Cleaning my Chummy down after the Welsh Trial I have found that I have cracked one of the chassis rails just in front of the front cross member. I have read various bits of conflicting advice regarding whether to plate ove the crack - which can lead to cracking in the un-reinforced areas - and what sort of welding to use - MIG or TIG. Any thoughts/advice/experience?

Thanks

Guy

Re: Cracked Chassis

If you know anyone who has access to the Vintage Alvis Manual there is a good section in there on chassis repair. Regret unable to consult nearest known copy (40 miles away!)

Regards, Stuart

Re: Re: Cracked Chassis

Guy

No experience of my own I'm afraid, BUT The Modern Motor Engineer Vol 3 gives an explanation as to how it was done years ago before modern welding techniques were available.

It is advised to not just weld the crack due to the undesirable effects of the welding process on the metal of the side members. It is recomended to weld the crack and then fit a reinforcing member into the "U" channel, i.e a section of channel smaller than the existing channel fitted tightly in the "U" This reinforcing section should be rivetted and can then be welded at the bottom.

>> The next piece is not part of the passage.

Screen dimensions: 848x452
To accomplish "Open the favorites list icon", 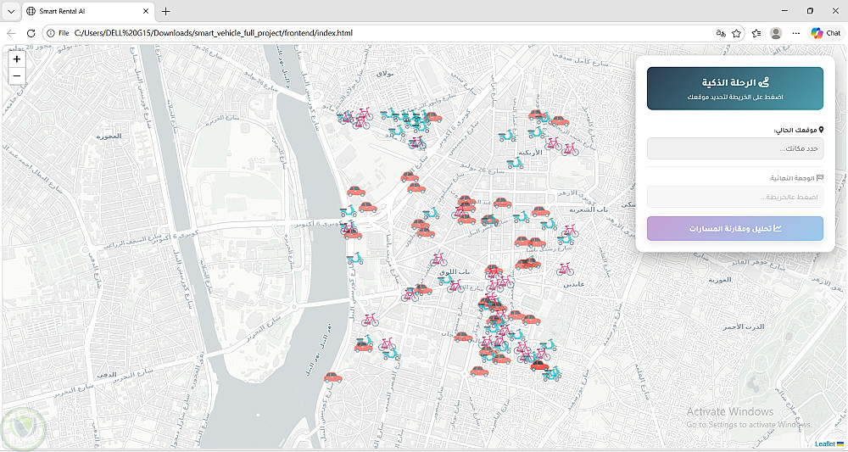I will click(756, 33).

This is of course very old information so may not be relevant to a modern repair situation? Incidentally the book is full of interesting old repair techniques a real goldmine! from ebay at a sensible price!

Steve

Re: Re: Cracked Chassis

That's bad luck Guy - given that we both finished on the same number of points on the Welsh, perhaps I should check my chassis as well!!

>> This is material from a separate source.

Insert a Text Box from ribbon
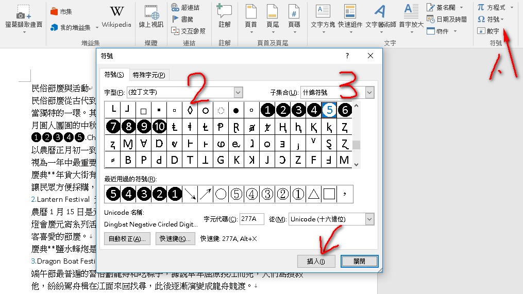The image size is (523, 294). (323, 16)
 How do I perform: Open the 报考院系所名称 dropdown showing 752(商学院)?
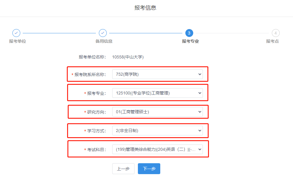(157, 74)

I do have a crack in the chassis of my LeaF that has been there for a long time. It's plated over but the plate is bolted, rather than welded and it hasn't 'grown'. Whether such a repair would withstand the abuse we subject our Sevens to is open to debate. Alan Bee has, however, MIG welded the chassis (and also the nose piece I think) on his trials Chummy to repair similar problems in the past if I remember correctly.

See you on the Lakes?

STEVE

Re: Re: Re: Cracked Chassis

My 28 Chummy had both chassis rails cracked completely through in the same position as yours. A previous owner had bolted a piece of ash inside of each rail with 3/8” bolts. When I bought the car in 1975 the bolts had worked loose and all that held the car together was the fact that the engine was resting on the bulkhead panel! I made up two channels out of 1/8” steel plate about 15” long and fitted them inside the chassis rails and welded inside of the bolt holes that had fixed the ash, virtually big spot welds. When this was complete I then welded around the crack after first having ground a ‘V’ in the crack. No further problems have been found since (twenty thousand + miles to date). With the present state of the roads around Bristol, they have had a bashing, but have not done any off roading.

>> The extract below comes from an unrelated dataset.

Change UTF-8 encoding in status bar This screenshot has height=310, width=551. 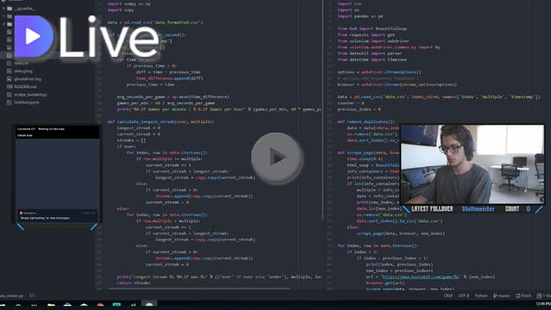click(x=464, y=295)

Re: Re: Re: Cracked Chassis

I will have to reference my copy of the Modern Motor Engineer - I have a copy from the early fifties that I have forgotten to look at.

Steve, yes the same number of points - just outside the awards - we'll have to try harder next time. I think that I am just going to have to get my welder out and give it a go. I will not be out on the Lakes - particularly as the body is off at the moment - but I was aiming to try an get onto the Cotswold.

Re Ian's suggestion I think this may be the way to go. I may well taper the ends of the channel so that there is no sudden change in stiffness that causes a stress concentration and hence cracking.

Guy

Re: Re: Re: Re: Cracked Chassis

Yes Guy, I failed to mention that I put a four or five inch taper at each end of the channel, it all looks very neat and is difficult to spot. I think because it is not welded around the edge the stresses are dissipated.